By Alan Sharpe, CFRE
Do you consider yourself a comic? Your donors might. If you are at all typical, you have let these two silly words steal their way into your copy, rendering it ridiculous. But take out your scissors, remove these offending articles, and your writing will become clear, concise and compelling.
DIFFERENT
This word is useful when used properly. But it makes you look harebrained when you use it to modify a noun that is, by definition, different from others in its class.
For example, when you tell your donors that your charity “operates in 11 different countries,” you are stating the obvious and being redundant. Of course 11 countries are different. They are countries. All countries are different. That’s why they all have different names, different flags, different constitutions, different borders. They are different.
You make the same mistake when you say, “we painted our boardroom three different colours.” Of course they were different colours. All colours are different.

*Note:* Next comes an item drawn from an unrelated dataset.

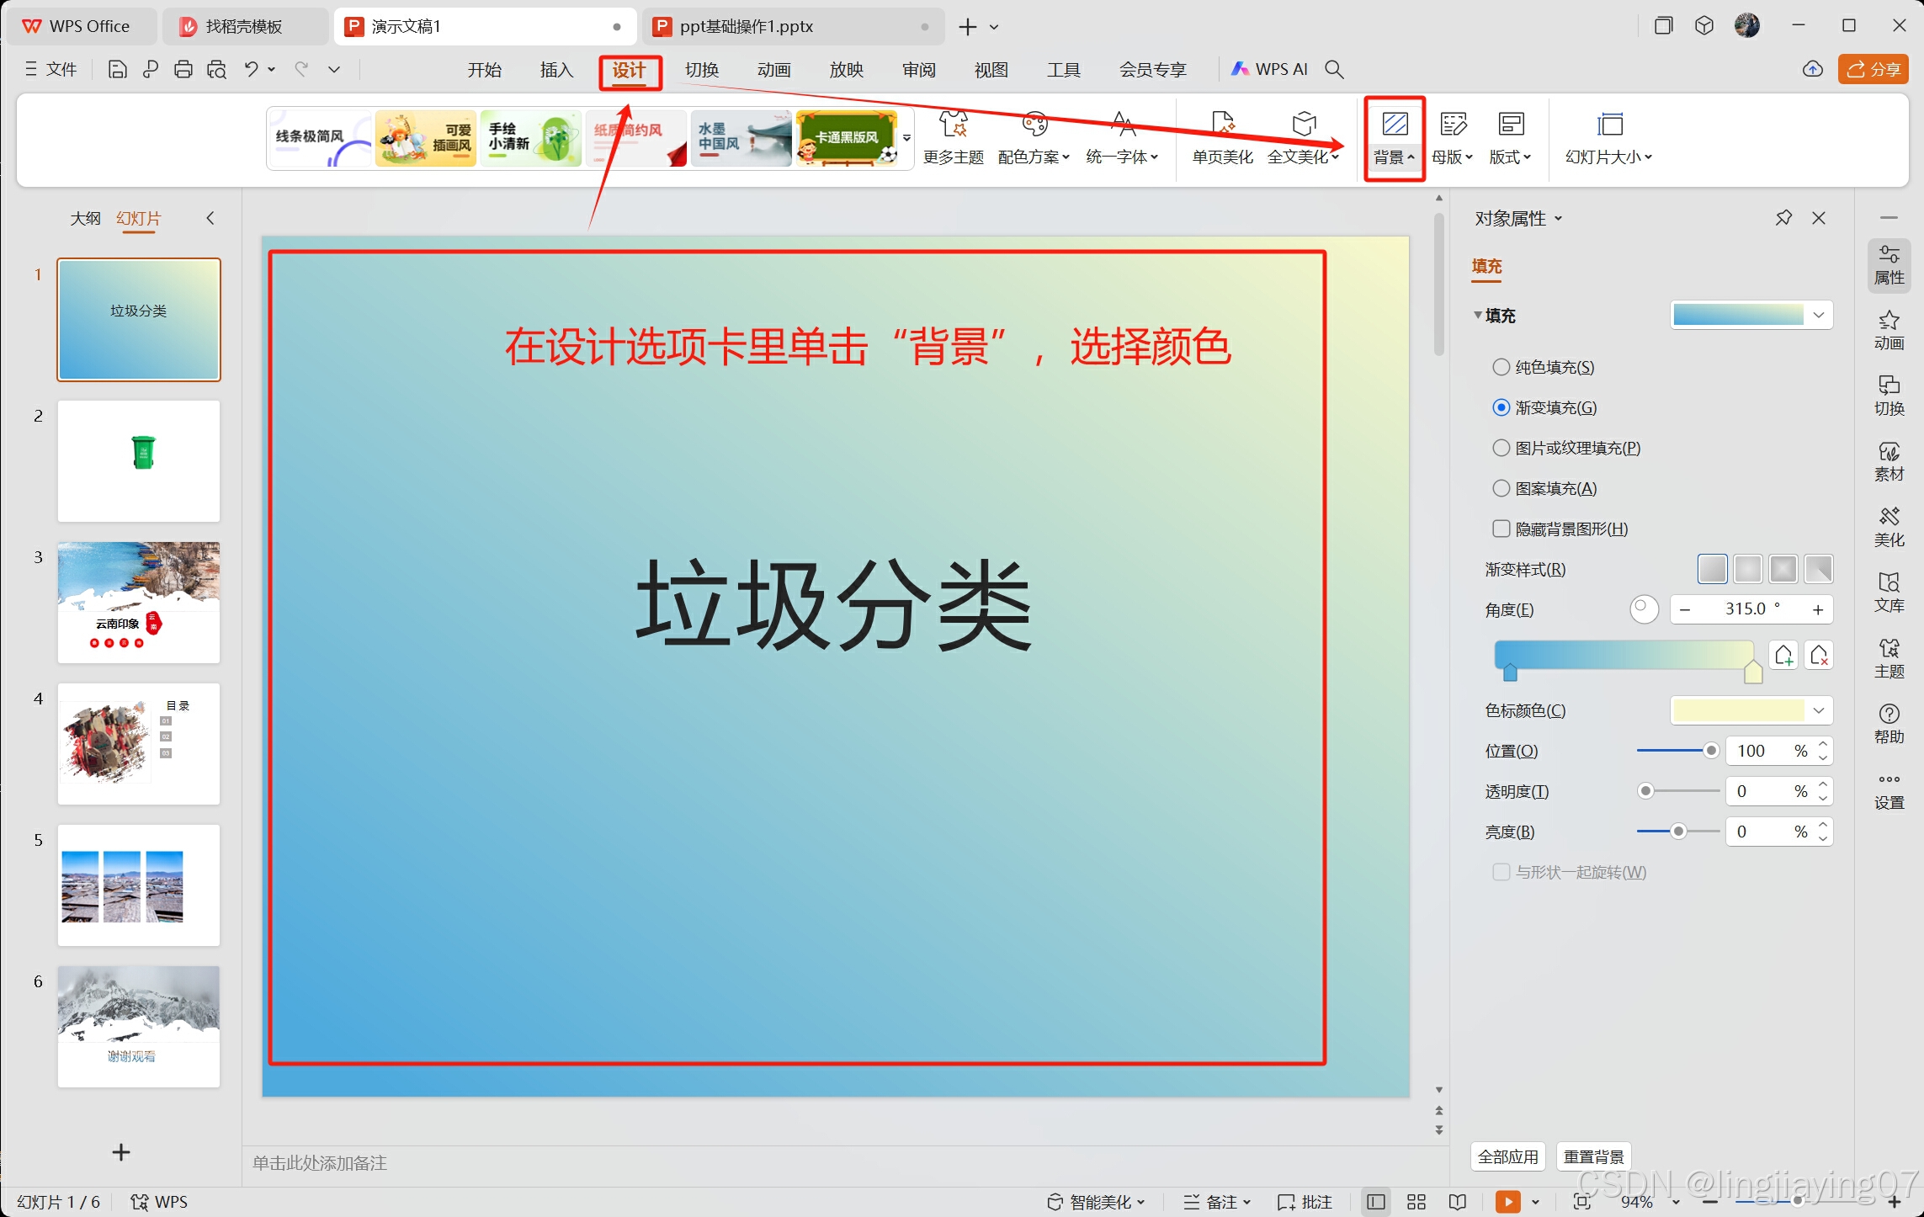Select picture or texture fill (图片或纹理填充)
This screenshot has height=1217, width=1924.
point(1501,448)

Remove the word “different’ from every phrase in your writing where it modifies a noun that is already different from others in its class and your donors will notice the, well, difference.
VERY
When you write that “cancer is very painful” or that the elderly in your community are “very lonely,” you add one adjective but zero meaning. The word “very” adds nothing measurable to the meaning of the word it modifies.
What, for example, is the difference between a building that is “tall” and another that is “very tall?” Nothing measurable. In what way is a “very sick” person more sick than a “sick person?” None that anyone can describe merely from the word “very.”
So stop writing “very.” Instead, use a noun that makes your point. If the building is very tall, call it a skyscraper. If the medical condition is very painful, say it is excruciating.